• [TRECHO DO TEXTO]
______
Brotas foi a última paróquia onde Conceição serviu como padre. Muitos de seus paroquianos haviam conhecido suas lutas espirituais e alguns partilhavam delas. Por isso, depois de ser batizado na Igreja Presbiteriana, Conceição mudou-se para Brotas, a fim de pregar de casa em casa. Como resultado desses esforços, onze adultos e dezessete crianças foram batizados. A Igreja Presbiteriana de Brotas, a terceira fundada no país, desenvolveu-se de maneira extraordinária. Em 1867 possuía sessenta e um membros; cento e dezesseis membros, em 1871, e cento e quarenta membros, em 1874. Esses cristãos pertenciam a diversas famílias da região, sendo que alguns eram ex-escravos. A Igreja de Brotas era, nessa época, uma das maiores igrejas protestantes do Brasil, ao lado da Igreja do Rio de Janeiro. Essa igreja plantou duas outras igrejas presbiterianas, entre elas a da Borda da Mata, fundada em 1869, com o batismo de quinze adultos e vinte crianças, e a de Dois Córregos, constituída de dezenove membros adultos e quinze crianças. O missionário Francis Schneider relatou que dava gosto ver o desejo do povo de Brotas de ouvir e aprender o evangelho. Poucas daquelas pessoas sabiam ler; contudo, muitas faziam um rápido progresso na vida espiritual, e com muito zelo propagavam o conhecimento do evangelho entre os parentes e conhecidos. Era admirável ver gente que não sabia ler falar com tanto acerto e animação sobre a graça de Deus e a salvação que Jesus nos adquiriu. “Foi para mim uma prova evidente de que o evangelho de Jesus Cristo é uma virtude de Deus para tornar sábios os simples, capaz de encher duma sabedoria divina os mais ignorantes que o recebem em seu coração.” Em 16 de dezembro de 1865, Simonton, Blackford e Schneider organizaram, em São Paulo, o Presbitério do Rio de Janeiro, constituído de três igrejas, Rio de Janeiro, São Paulo e Brotas, e ligado ao Sínodo de Baltimore, nos Estados Unidos. No dia seguinte, 17 de dezembro de 1865, Conceição foi ordenado ao ministério pastoral. Ashbel Simonton escreveu:

José Manoel da Conceição, que se achava presente, participou seu desejo de ordenar-se ministro do evangelho de Jesus Cristo. Resolveu o presbitério, respondendo à consulta do moderador, proceder aos exames indispensáveis, interrogando o candidato sobre os motivos que o levaram a desejar o Ministério da Palavra. Feitas várias perguntas sobre as provas que possuía de sua vocação, bem como sobre se adotava cordialmente a confissão de fé presbiteriana, a todas Conceição respondeu [de modo satisfatório], professando-se levado unicamente pelo sentimento de dever e pelo desejo de contribuir para a salvação das almas e a glória de Jesus Cristo.
______
• [DADOS FORNECIDOS]

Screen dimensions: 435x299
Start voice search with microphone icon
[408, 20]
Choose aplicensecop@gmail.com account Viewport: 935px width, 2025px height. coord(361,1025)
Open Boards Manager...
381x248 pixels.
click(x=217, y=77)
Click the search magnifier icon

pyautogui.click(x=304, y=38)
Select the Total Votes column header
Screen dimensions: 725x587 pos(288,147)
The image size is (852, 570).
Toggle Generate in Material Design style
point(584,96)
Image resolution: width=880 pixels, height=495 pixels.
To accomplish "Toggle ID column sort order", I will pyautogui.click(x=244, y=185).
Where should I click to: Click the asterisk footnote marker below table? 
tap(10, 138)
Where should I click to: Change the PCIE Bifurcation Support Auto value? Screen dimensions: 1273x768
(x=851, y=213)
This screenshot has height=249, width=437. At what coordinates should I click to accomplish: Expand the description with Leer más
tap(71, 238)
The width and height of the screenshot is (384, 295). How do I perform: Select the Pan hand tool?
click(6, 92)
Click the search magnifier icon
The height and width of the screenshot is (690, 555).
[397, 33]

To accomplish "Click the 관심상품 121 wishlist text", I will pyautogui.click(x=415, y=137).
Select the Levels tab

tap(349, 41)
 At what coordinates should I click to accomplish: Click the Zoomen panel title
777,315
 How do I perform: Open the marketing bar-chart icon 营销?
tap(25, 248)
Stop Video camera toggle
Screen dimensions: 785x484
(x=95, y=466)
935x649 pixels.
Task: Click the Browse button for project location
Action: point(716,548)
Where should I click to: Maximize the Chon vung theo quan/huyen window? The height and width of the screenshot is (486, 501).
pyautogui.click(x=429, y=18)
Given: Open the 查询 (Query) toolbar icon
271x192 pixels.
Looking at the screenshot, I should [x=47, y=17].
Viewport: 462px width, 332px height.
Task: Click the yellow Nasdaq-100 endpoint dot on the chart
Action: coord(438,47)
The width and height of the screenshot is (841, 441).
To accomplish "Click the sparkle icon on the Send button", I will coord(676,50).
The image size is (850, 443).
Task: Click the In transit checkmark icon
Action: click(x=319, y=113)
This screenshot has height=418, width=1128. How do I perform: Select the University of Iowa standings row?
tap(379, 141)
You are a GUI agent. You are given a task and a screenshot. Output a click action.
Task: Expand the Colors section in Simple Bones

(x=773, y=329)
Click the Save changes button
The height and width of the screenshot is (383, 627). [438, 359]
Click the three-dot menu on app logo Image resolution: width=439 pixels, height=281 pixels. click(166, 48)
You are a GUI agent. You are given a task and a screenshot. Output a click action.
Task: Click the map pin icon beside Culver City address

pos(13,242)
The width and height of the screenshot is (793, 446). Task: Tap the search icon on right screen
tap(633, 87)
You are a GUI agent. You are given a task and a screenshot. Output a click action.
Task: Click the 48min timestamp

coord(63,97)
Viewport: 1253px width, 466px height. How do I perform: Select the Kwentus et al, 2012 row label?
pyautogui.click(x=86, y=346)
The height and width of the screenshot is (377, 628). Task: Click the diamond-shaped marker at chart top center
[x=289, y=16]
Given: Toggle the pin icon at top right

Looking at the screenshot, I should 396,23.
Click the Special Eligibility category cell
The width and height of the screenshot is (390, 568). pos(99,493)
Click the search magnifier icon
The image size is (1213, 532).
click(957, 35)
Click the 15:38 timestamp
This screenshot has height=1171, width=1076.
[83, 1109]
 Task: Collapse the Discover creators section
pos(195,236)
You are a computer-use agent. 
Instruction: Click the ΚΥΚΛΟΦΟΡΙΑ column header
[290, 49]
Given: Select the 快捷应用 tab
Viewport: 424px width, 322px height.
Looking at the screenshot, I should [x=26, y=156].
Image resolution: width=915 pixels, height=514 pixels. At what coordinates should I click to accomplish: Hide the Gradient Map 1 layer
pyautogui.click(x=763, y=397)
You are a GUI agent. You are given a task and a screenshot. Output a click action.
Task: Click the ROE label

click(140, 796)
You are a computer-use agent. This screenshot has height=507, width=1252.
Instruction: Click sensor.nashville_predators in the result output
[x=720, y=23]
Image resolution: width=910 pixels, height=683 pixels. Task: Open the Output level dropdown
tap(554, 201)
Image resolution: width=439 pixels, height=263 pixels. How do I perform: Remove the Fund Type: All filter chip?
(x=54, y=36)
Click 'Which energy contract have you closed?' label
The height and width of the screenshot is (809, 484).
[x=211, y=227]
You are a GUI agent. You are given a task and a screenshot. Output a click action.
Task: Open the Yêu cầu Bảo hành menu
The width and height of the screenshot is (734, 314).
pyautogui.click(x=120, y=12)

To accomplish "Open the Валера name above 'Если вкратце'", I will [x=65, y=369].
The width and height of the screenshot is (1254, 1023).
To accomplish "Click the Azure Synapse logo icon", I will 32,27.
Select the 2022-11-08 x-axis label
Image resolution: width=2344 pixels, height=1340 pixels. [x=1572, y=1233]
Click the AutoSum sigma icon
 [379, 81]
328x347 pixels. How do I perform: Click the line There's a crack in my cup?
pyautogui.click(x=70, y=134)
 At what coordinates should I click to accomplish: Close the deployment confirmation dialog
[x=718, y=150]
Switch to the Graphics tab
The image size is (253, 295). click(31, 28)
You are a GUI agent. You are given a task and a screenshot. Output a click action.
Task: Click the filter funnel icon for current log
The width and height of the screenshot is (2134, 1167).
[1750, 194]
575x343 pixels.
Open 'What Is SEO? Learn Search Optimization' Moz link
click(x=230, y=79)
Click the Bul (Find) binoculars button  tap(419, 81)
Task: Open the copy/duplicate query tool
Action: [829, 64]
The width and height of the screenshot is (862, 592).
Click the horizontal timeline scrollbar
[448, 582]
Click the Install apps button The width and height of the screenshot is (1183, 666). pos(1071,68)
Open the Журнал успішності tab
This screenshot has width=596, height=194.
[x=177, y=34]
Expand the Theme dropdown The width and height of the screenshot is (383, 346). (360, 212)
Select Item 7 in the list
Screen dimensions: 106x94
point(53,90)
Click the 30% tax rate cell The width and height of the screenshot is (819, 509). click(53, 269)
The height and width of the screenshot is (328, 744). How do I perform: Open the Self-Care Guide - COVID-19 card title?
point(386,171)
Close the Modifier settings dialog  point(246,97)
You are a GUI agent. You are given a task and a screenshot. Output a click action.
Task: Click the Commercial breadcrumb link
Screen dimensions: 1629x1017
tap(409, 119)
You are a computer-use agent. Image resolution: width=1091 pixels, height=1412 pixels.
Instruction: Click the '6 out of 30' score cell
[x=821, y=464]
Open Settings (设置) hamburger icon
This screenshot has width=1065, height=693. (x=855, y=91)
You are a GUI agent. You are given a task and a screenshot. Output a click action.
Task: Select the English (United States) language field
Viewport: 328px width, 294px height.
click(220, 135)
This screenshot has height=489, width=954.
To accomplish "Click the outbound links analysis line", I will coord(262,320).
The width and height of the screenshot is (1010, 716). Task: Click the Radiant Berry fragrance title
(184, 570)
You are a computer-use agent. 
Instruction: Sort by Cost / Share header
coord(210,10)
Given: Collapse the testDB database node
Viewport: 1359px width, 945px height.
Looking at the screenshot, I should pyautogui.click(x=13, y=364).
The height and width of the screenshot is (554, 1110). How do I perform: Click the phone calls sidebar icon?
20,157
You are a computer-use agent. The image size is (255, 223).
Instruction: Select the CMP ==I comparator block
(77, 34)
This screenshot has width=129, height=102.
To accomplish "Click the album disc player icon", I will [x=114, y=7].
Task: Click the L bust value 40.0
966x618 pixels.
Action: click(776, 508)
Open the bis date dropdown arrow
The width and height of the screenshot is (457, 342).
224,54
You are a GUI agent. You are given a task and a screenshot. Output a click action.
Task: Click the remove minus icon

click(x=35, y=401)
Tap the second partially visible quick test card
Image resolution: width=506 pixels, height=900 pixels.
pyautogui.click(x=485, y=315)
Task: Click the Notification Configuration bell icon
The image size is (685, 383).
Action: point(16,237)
______
• [INSTRUÇÕES DA TAREFA] Reproduza, sem nenhuma alteração, a parte do trecho sobre a igreja de Brotas que vai de “José Manoel da” até “glória de Jesus Cristo.”.

• [SOLUÇÃO DO PROBLEMA]
José Manoel da Conceição, que se achava presente, participou seu desejo de ordenar-se ministro do evangelho de Jesus Cristo. Resolveu o presbitério, respondendo à consulta do moderador, proceder aos exames indispensáveis, interrogando o candidato sobre os motivos que o levaram a desejar o Ministério da Palavra. Feitas várias perguntas sobre as provas que possuía de sua vocação, bem como sobre se adotava cordialmente a confissão de fé presbiteriana, a todas Conceição respondeu [de modo satisfatório], professando-se levado unicamente pelo sentimento de dever e pelo desejo de contribuir para a salvação das almas e a glória de Jesus Cristo.